▶ **Exercise task**
Reproduce, word for word, the part of the Verizon Business text below between "We are a premium" and "better than expected.", inclusive.

▶ **Extracted text**
We had consistent mobility and FWA growth and performance across all three of our customer groups, Global Enterprise, Public Sector, and SMB. We reported 292,000 wireless retail postpaid net adds, including 131 postpaid phone net adds. This was the 10th consecutive quarter that we reported more than 125,000 postpaid phone net adds. We also reported 144,000 fixed wireless net adds, which now puts us well over 1 million total FWA connections. In FWA, we see both the core product is clearly hunting, and we are also seeing broadening use cases that our customers desire. Our 2023 results validate, once again, that business customers trust the Verizon network for their mission-critical functions and operations. Second, let me touch on pricing actions that we executed on last year. We lead in everything we do.
We are a premium product, and our pricing reflects that. We know our clients are very conscious of quality, reliability, and being there for them when they need us most. You get all of that with Verizon Business. We are a true partner and collaborator with our customers. Because we provide a service that our customers find compelling, and the fact that input prices have been rising, we decided we needed to take some price ups over the last handful of quarters. Our recent January pricing move represents the fourth pricing action we have taken since 2022, as we find the price value frontier in each one of our channels. Of course, we're always concerned about churn when we make these adjustments, but indications so far have been better than expected.

▶ **Material**
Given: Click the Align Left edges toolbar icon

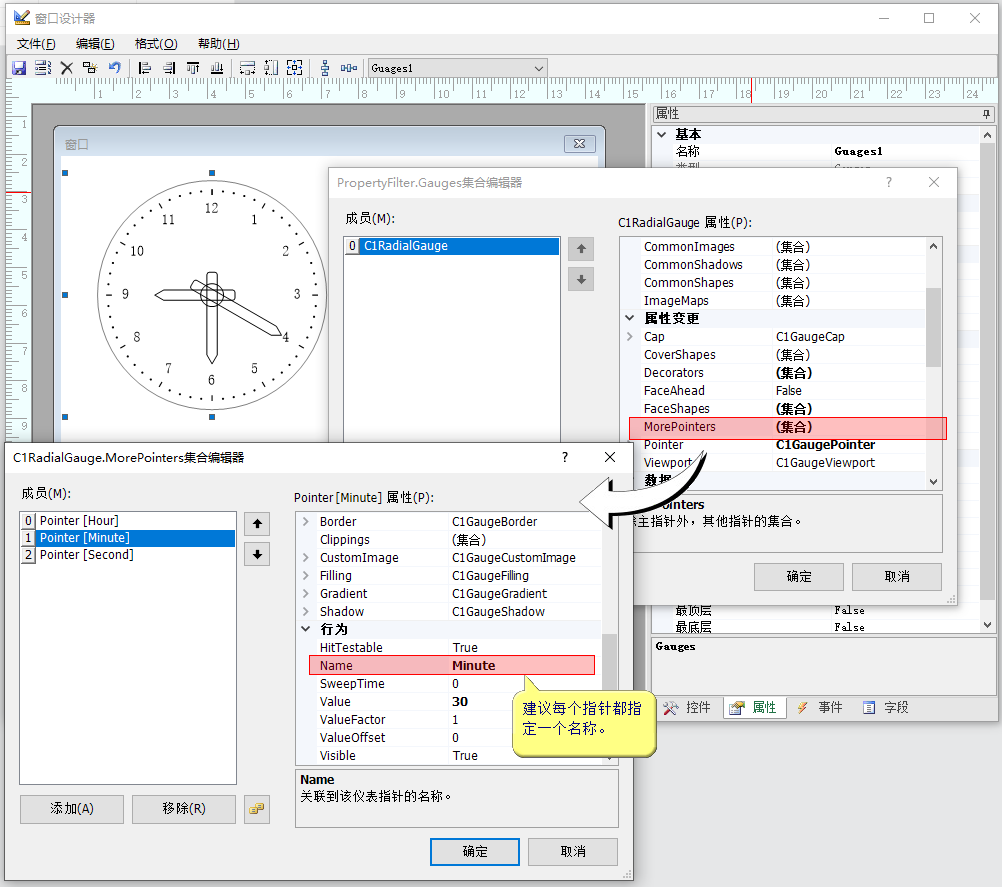Looking at the screenshot, I should (145, 68).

▶ **Solution to this exercise**
We are a premium product, and our pricing reflects that. We know our clients are very conscious of quality, reliability, and being there for them when they need us most. You get all of that with Verizon Business. We are a true partner and collaborator with our customers. Because we provide a service that our customers find compelling, and the fact that input prices have been rising, we decided we needed to take some price ups over the last handful of quarters. Our recent January pricing move represents the fourth pricing action we have taken since 2022, as we find the price value frontier in each one of our channels. Of course, we're always concerned about churn when we make these adjustments, but indications so far have been better than expected.